いい看板についての文章から、「いい看板を論ずるときに、大ま」で始まり「う考え方はあるかと思います。」を含むところまでを、一字も変えずに書き写してください。

ページ抜粋
##############################

看板屋にとってのお客様というのは、仕事に対して対価を支払ってくださる事業者であることは言うまでもありません。しかし、私たちの仕事は、そのできあがった看板を見てくださるたくさんの人々の視線や考え方、そして安全を意識して進められなければなりません。そういった自戒を含めて、無謀を承知でいい看板とはなんだろう、というテーマを設けてみました。

古美術品なら、ひとりの鑑定家がテレビで「良い仕事してますね〜。」と言えばそれは良いモノとして位置づけられのかもしれません。「いい看板」の評価は誰がくだすのでしょう?
悪い看板なら、誰かがそれを言いだせば、すぐにでも悪い看板になってしまうのではないでしょうか。少なくとも私たち看板屋はそんな自負自戒を持って仕事をし、その看板に対する普通の人の評価に耳をそばだてているものです。

いい看板を論ずるときに、大まかに四つの立場があるかと思います。あくまでも順不同ですが、
1.事業主:看板工事を発注する立場
2.看板屋:依頼を受けて看板を制作する立場
3.顧客:その看板の対象となる、いわゆる消費者の立場
4.生活者:その看板とは直接関係ないが、普段の暮らしの中でその看板の存在を目にする立場

それぞれの立場で、いい看板を考えてみました。
1の立場からは、できるだけ少ない費用で効果のある看板、目立つ看板
2の立場からは、楽しく仕事ができて、利益もある看板
3の立場からは、わかりやすい看板
4の立場からは、せめてジャマにならない看板。ときにはない方がいい看板。
これがすべてとは言いませんが、代表的な声ではないかと思います。

通常、看板制作の費用というのは、3のお客様が1の事業で消費し、その一部が2の看板屋に支払われることでまかわなれます。こういった直接的な関係はとてもわかりやすいので、消費を生み出す看板がいい看板であるという考え方はあるかと思います。

##############################

保存記録

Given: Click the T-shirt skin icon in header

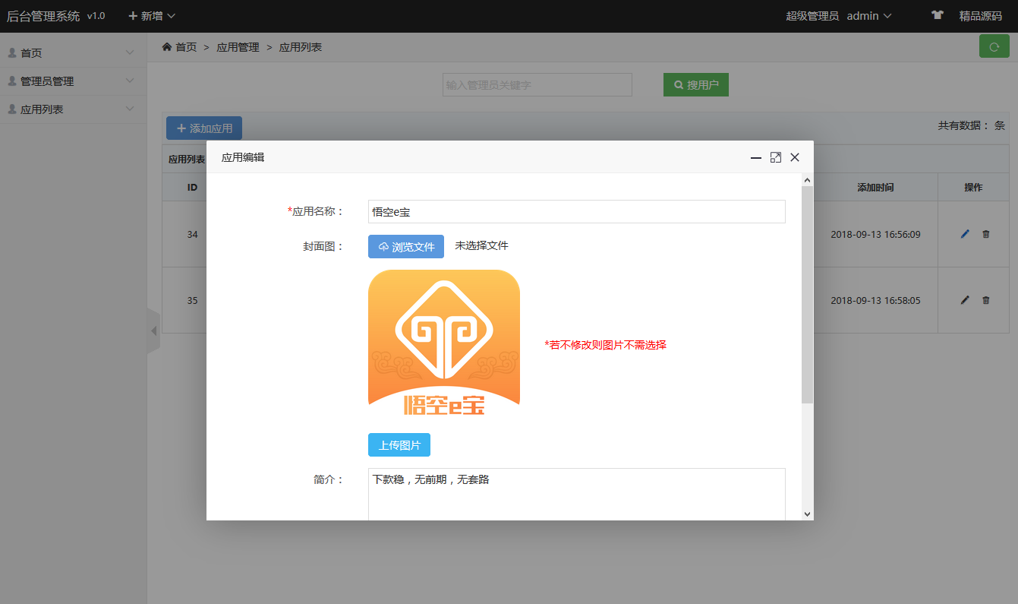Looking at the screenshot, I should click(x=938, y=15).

##############################

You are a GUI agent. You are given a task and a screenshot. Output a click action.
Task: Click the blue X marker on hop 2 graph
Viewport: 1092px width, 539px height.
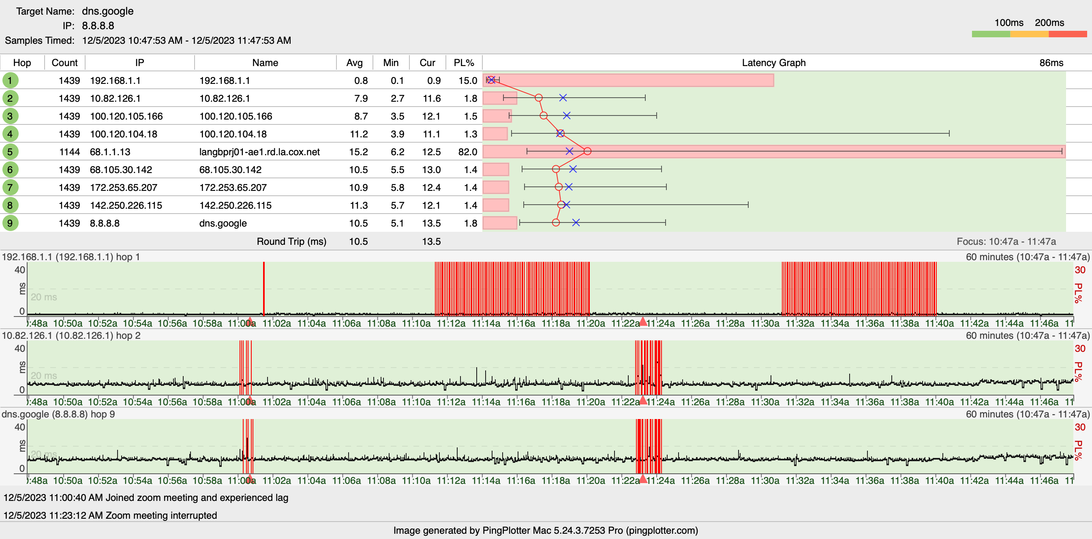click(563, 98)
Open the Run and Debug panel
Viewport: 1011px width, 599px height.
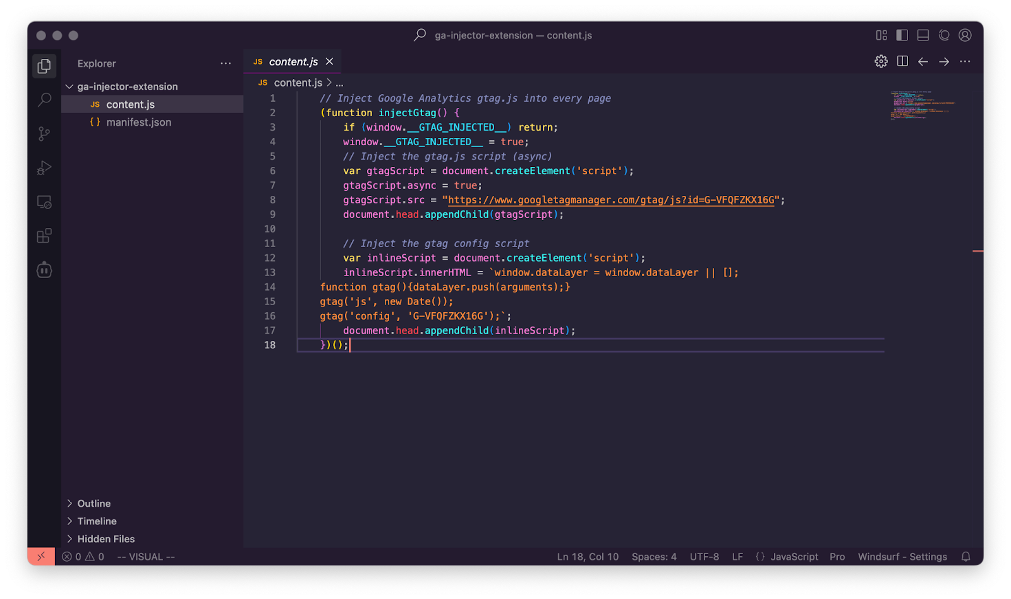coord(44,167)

##############################

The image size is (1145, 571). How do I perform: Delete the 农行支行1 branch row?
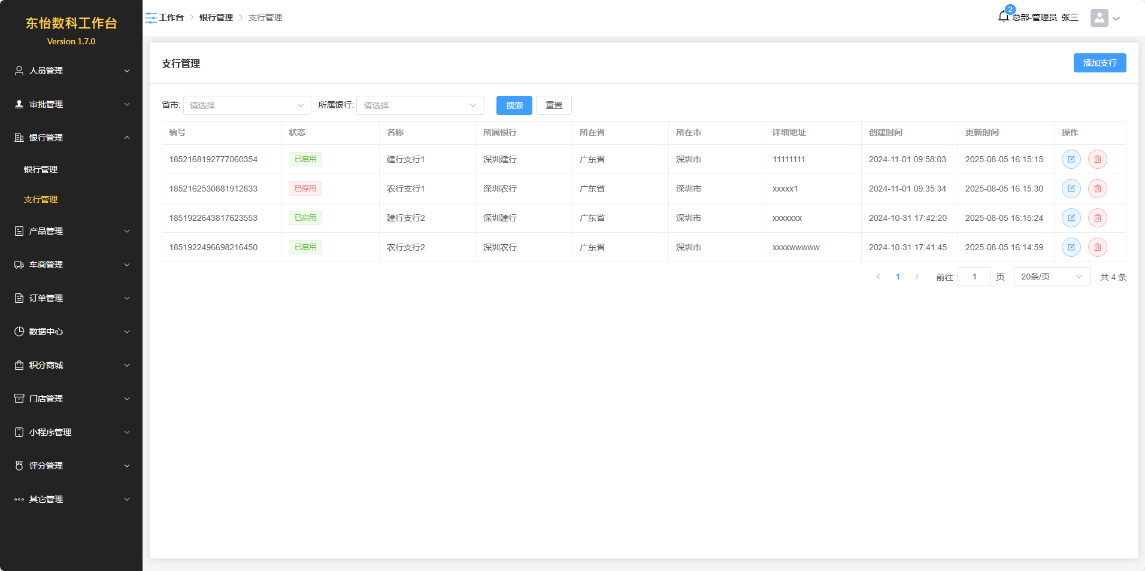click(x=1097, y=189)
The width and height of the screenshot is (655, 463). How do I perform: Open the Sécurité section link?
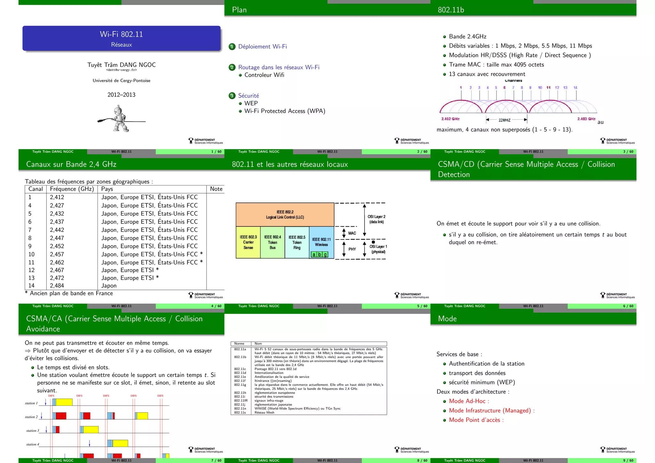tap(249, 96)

##############################

回答
いい看板を論ずるときに、大まかに四つの立場があるかと思います。あくまでも順不同ですが、
1.事業主:看板工事を発注する立場
2.看板屋:依頼を受けて看板を制作する立場
3.顧客:その看板の対象となる、いわゆる消費者の立場
4.生活者:その看板とは直接関係ないが、普段の暮らしの中でその看板の存在を目にする立場

それぞれの立場で、いい看板を考えてみました。
1の立場からは、できるだけ少ない費用で効果のある看板、目立つ看板
2の立場からは、楽しく仕事ができて、利益もある看板
3の立場からは、わかりやすい看板
4の立場からは、せめてジャマにならない看板。ときにはない方がいい看板。
これがすべてとは言いませんが、代表的な声ではないかと思います。

通常、看板制作の費用というのは、3のお客様が1の事業で消費し、その一部が2の看板屋に支払われることでまかわなれます。こういった直接的な関係はとてもわかりやすいので、消費を生み出す看板がいい看板であるという考え方はあるかと思います。